A prize-winning Israeli documentary in which a father explores the point of view of his six-year-old son, with reference to his own father

Hate to be a complainer but the only thing that's wrong with this little documentary is that it's too perfect. The filmmaker Ohad Milstein creates wonderful purity where nothing unnecessary intervenes. But this truly, clearly, is a very safe environment for the six-year-old Alva. This is a picture of six-year-old Alva, an Israeli boy who speaks Hebrew to his father and grandfather and French to his Swiss mother. The film witnesses moments in Alva's life in the summer before he goes off to his first school.

This is a prize-winning short film and so it is well constructed. The shape comes from moments: Alva asking his father about aging and, by implication (but skirted), death. A haircut by the father for the boy and similarly one by the father for his own father, who is less satisfied. Alva dancing in colorful tights; swimming; standing on a high diving board; running. In a whispered voiceover he talks about his fear of heights, but he comes off as graceful, athletic, physically well developed for his age. During an interlude in Bern, Switzerland, he also woos a girl his own age - without much luck, though. He offers her white chocolate which she won't take. "It's chocolate!" he says. Enough said.

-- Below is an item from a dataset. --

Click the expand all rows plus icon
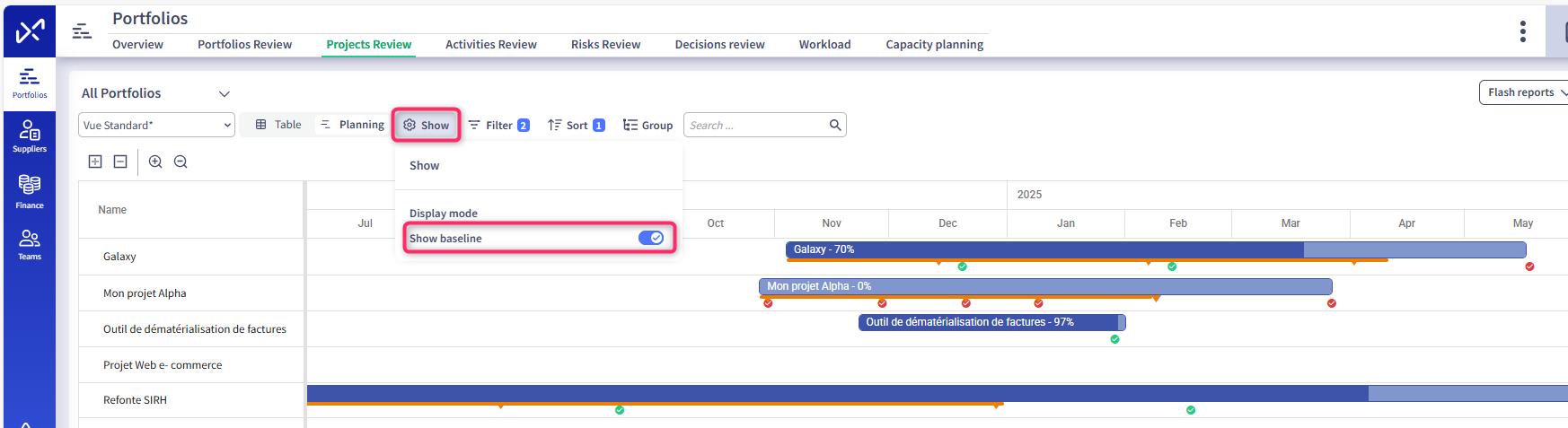The image size is (1568, 428). point(95,162)
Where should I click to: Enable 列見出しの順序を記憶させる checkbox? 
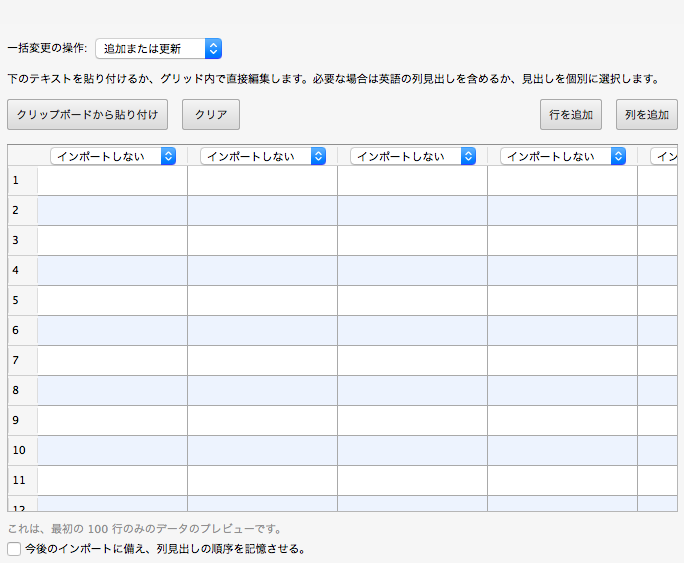pyautogui.click(x=14, y=549)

Actually this may be more than anything about Ohad, the father's, relationship with his son. Hence also it takes time for Ohad to talk to his father, at first portly but athletic on the beach, discussing whether they ever had searching conversations when Ohad was small, as Ohad is having with Alva. That these conversations, because at night, are whispered not to awaken his little sister, makes them seem all the more magical. They did not have such conversations, or almost never. So we have the old theme of the son who tries to have with his son the intimacy and love he didn't have with his own father. Those magical whispered conversations between Alva and Ohad do contain declarations of love, and promises always to be there to help and support, to hug and kiss, but Alva decides he will do this, the hugging and kissing of his father, till he's 35, and no longer.

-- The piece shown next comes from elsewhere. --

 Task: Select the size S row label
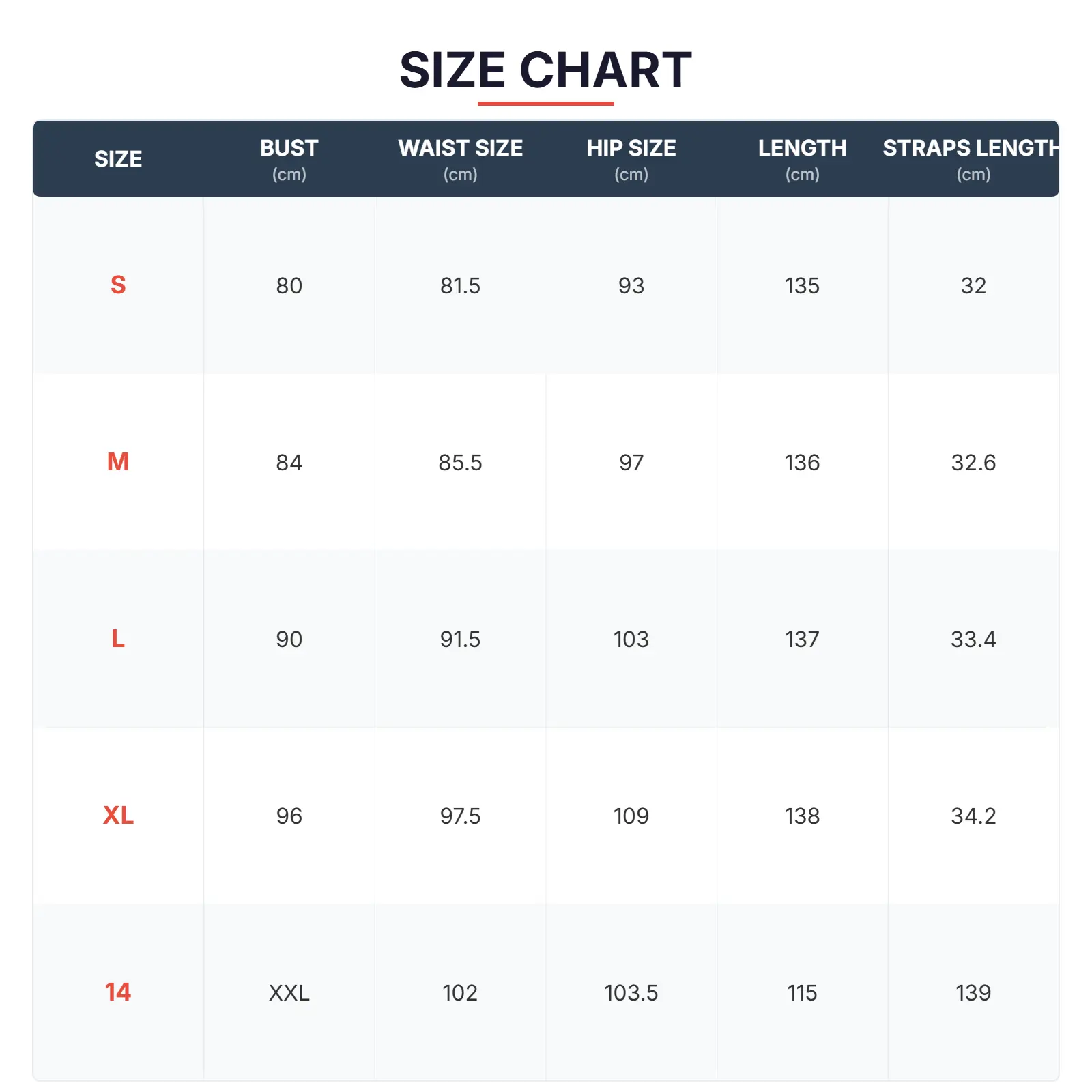coord(118,285)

Time spent by Alva with his mother, in French, is spent more talking about school, assembling colored pencils, and a pencil case that delights Alva. It's as if French is for practical academic matters and courtship, while Hebrew (as is only fitting?) is for talking about love and death, God and the passage of time. "Do you believe in God, dad?" Alva asks. There is a nice irony in the way Ohad and his father discuss whether he should tell Alva the truth and he says yes, and not to say the stork brings babies, and then near the end when Alva asks where babies come from his father says the stork brings them, and Alva, saying "What stork, father?" seems to know that's a silly fiction.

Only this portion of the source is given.